When NOT To Use A Recovery Coupon
One thing to watch: if shoppers learn that every abandoned cart triggers a discount, some will start waiting for the coupon instead of checking out right away. A simple way to reduce that risk is to send the first reminder without a discount, then introduce the coupon only in a later follow-up if the shopper still has not converted.
Skip the recovery coupon when:
- The cart is already discounted. If the shopper has a sale item or an existing coupon applied, a recovery discount stacks on a discount. Protect your margin with a cart condition exclusion.
- The cart AOV is too low. A 10% recovery coupon on a $15 cart costs you $1.50 and might not move the needle. Set a minimum cart value condition.
- You’re in a high-trust category. For software, subscriptions, or digital products where the barrier is often information rather than price, a recovery email with more product details or a guarantee reminder may outperform a discount.
- You haven’t run email 1 first. Send the no-discount reminder first. Let the easy conversions happen for free.
Frequently Asked Questions
Does Advanced Coupons send the abandoned cart email itself?
No. Advanced Coupons handles the coupon creation, URL link generation, cart conditions, and tracking. You still need a separate email automation or cart recovery tool to detect the abandoned session and trigger the email sequence.
Can I make the recovery coupon single-use only?
Yes. In the coupon settings under Usage Limits, set “Usage limit per user” to 1. This prevents a shopper from using the same recovery coupon across multiple abandoned cart cycles.
How do I prevent the coupon URL from being shared publicly?
A URL coupon can be shared if someone forwards the email, so keep the offer tight. Use a short expiry window, set a usage limit per user, and avoid reusing the same recovery coupon for too long. If you need more control, you can also generate unique coupon codes in bulk instead of relying on one shared code. For more on controlling coupon misuse, see our guide on preventing WooCommerce coupon fraud.
What’s a good recovery discount amount?
10–15% percentage off is the most common range. Fixed dollar amounts ($5–$10 off) work better for high-AOV stores where a percentage discount could feel too large to offer. Free shipping works well for stores where shipping cost was the abandonment trigger — check your abandonment data to see if unexpected shipping costs correlate with the carts you’re trying to recover.
Conclusion
The full workflow is straightforward: create the coupon in Advanced Coupons, enable URL coupon and copy the link, paste it into your email sequence, add cart conditions for minimum value and buyer type, and track redemptions in Coupon Reports.
The two additions to this updated guide — URL coupons for frictionless email delivery, and cart conditions to protect your margin — are what turn a basic recovery email into a system you can run without discounting carts that don’t need it.
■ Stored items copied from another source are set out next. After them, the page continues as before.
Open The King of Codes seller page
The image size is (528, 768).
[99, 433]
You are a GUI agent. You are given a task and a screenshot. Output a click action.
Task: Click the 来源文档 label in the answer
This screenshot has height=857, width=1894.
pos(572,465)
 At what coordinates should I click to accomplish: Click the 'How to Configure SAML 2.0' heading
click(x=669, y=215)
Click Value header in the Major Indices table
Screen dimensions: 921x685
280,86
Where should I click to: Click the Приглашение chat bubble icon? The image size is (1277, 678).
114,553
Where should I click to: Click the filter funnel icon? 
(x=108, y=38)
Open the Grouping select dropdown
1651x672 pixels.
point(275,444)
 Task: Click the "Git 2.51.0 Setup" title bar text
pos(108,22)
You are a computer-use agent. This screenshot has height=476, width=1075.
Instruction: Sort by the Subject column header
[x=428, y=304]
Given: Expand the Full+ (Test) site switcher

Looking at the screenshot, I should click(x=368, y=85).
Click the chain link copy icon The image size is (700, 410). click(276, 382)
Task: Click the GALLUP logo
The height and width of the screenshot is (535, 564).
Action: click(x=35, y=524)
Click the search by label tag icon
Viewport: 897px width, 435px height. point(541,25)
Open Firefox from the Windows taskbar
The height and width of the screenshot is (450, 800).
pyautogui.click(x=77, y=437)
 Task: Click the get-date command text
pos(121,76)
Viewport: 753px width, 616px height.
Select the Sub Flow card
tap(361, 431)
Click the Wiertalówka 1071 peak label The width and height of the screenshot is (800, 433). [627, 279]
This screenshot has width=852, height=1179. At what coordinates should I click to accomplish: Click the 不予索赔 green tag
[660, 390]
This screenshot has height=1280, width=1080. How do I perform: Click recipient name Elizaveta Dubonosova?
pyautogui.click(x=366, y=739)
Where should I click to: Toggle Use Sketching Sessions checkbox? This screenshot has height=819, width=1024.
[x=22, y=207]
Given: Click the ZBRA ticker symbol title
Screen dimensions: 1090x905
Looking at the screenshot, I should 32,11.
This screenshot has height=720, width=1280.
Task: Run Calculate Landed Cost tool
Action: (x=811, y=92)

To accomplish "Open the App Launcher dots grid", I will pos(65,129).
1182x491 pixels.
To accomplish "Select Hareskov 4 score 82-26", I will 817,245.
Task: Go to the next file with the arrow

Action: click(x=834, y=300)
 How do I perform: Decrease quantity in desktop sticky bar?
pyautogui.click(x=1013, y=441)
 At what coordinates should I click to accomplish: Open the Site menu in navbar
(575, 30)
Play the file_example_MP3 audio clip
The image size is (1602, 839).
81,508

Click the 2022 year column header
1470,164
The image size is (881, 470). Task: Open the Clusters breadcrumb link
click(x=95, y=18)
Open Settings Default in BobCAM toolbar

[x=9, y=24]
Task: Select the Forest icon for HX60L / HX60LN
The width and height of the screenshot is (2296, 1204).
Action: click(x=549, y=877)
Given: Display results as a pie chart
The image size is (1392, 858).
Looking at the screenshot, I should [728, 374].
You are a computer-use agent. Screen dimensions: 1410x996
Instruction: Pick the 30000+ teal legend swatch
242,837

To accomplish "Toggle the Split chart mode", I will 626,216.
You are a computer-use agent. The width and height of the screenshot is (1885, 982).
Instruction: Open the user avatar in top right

It won’t recover every abandoned cart. But done right, it recovers a meaningful share of high-intent abandoners without training the rest of your customer base to game the discount system.



Hi,
To what email address shall I send the coupon, if I don’t have the email address of the visitor who doesn’t complete the checkout process?
A more thorough tutorial that includes the process of obtaining the email address of the visitor who abandons the cart would be appreciated.
Thank you.
It would be helpful if your plugin would send the abandoned cart emails automatically. The auto apply is not that big deal for increasing revenue.
How is it with birthday coupons? Do you have a solution for that?
Hey Vlado, This is a tricky problem and slightly out of the scope of a coupon plugin. But it’s still something that’s on our radar. We’re looking at integrating with 3rd party email marketing tools for this.
Birthday coupons is something you can do only if you’re collecting the birthday and pushing that into your email marketing tool. Another approach would be to celebrate the anniversary of the first order by sending them a coupon 1 year after their first order.